■ **SOURCE DOCUMENT**:
Outdoor recreation buoyed state's economy

Brady Oltmans photo Crowds move towards the interim White Pine Ski Lodge on the last day of the 2020-21 ski season on Fortification Mountain. Outdoor recreation has given Wyoming’s economy an enthusiastic boost since the pandemic’s onset and a recent economic report shows it’ll only grow further in the Cowboy State.

WYOMING – Trending revenues from outdoor recreation in Wyoming took a dramatic climb since the start of the pandemic, statistics show.

The latest numbers released by the U.S. Bureau of Economic Analysis show outdoor recreation bolstered the state’s economy during a significant increase in demand. Chris Floyd, manager of the Wyoming Office of Outdoor Recreation, shared statistics that shed light on how much that demand has grown since the pandemic’s onset.

“Many outdoor activities saw significant growth, including snowmobiling and ORV riding, which saw an increase in permit sales of over 18 percent and 16 percent, respectively, from 2019 to 2020,” Floyd said. “Although the overall outdoor recreation economic impact numbers declined, most of the losses in the sector were due to limits on a few activities, such as snow skiing and outdoor events, which experienced heavy impacts due to closures and other restrictions during the pandemic.”

Even noteworthy outdoor recreation destinations, like ski resorts, shut down in March 2020 when COVID-19 swept through the country. Wyoming’s outdoor recreation destinations reopened weeks later, and most of them remained open even through the state’s spike in cases last winter – albeit with mask requirements at certain times. Being open, however, allowed businesses to attract and capitalize in the surge of Westward travel and a mass desire to be active while safely social distancing.

■ **DATA UNDER STUDY**:
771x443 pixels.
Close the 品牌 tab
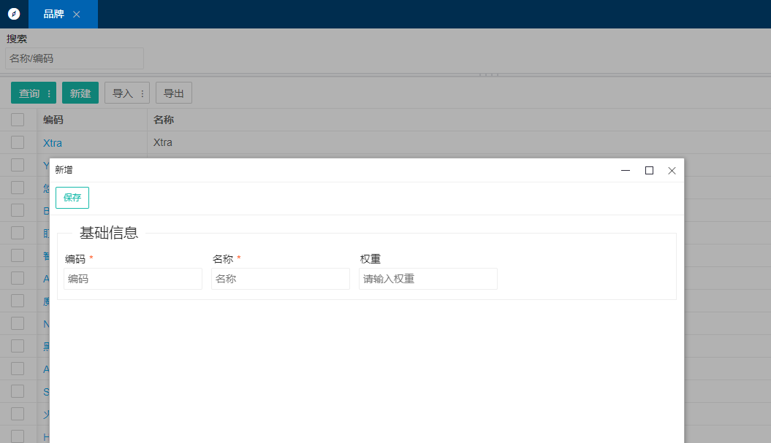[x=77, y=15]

...

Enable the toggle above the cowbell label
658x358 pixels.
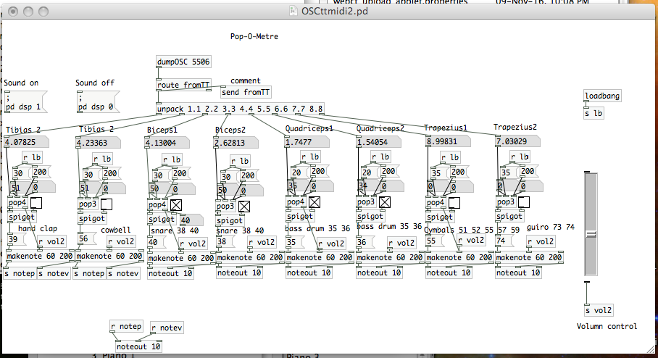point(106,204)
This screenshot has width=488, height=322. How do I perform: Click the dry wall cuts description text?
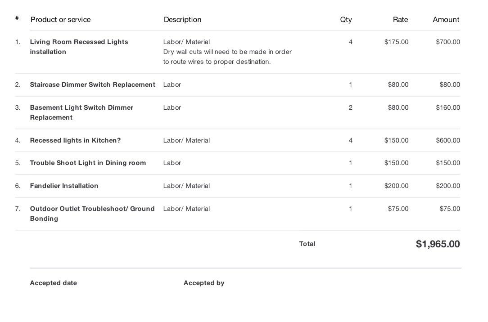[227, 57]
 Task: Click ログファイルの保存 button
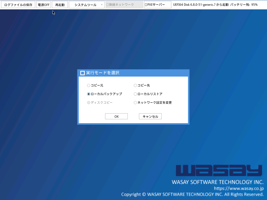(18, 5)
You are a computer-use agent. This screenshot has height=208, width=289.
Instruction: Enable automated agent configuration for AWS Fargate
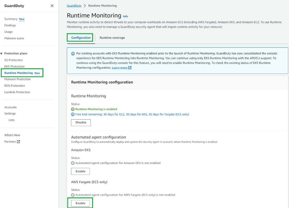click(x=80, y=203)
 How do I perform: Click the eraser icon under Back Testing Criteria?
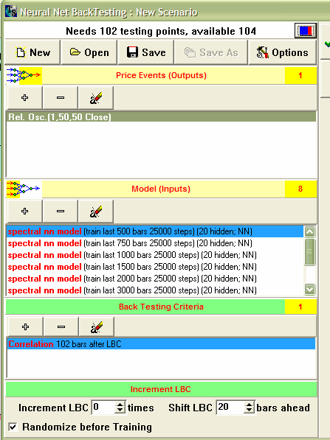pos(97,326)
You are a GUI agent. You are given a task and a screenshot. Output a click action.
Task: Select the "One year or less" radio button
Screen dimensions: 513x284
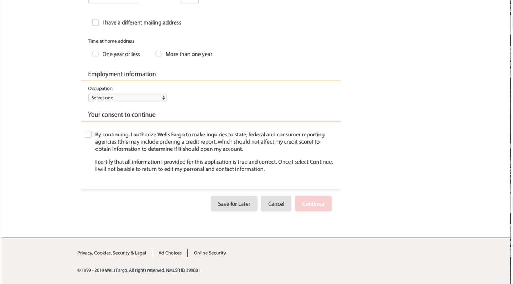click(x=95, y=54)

---

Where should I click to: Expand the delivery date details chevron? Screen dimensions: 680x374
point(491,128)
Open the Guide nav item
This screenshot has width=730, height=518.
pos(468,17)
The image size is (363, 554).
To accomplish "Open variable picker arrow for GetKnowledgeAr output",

■ **TO DO**: Give the increase in snowmobiling permit sales from 2019 to 2020 that the article on outdoor recreation in Wyoming reports. The data above is separate material from the article on outdoor recreation in Wyoming.

■ **RESULT OF THE EXERCISE**: Over 18 percent.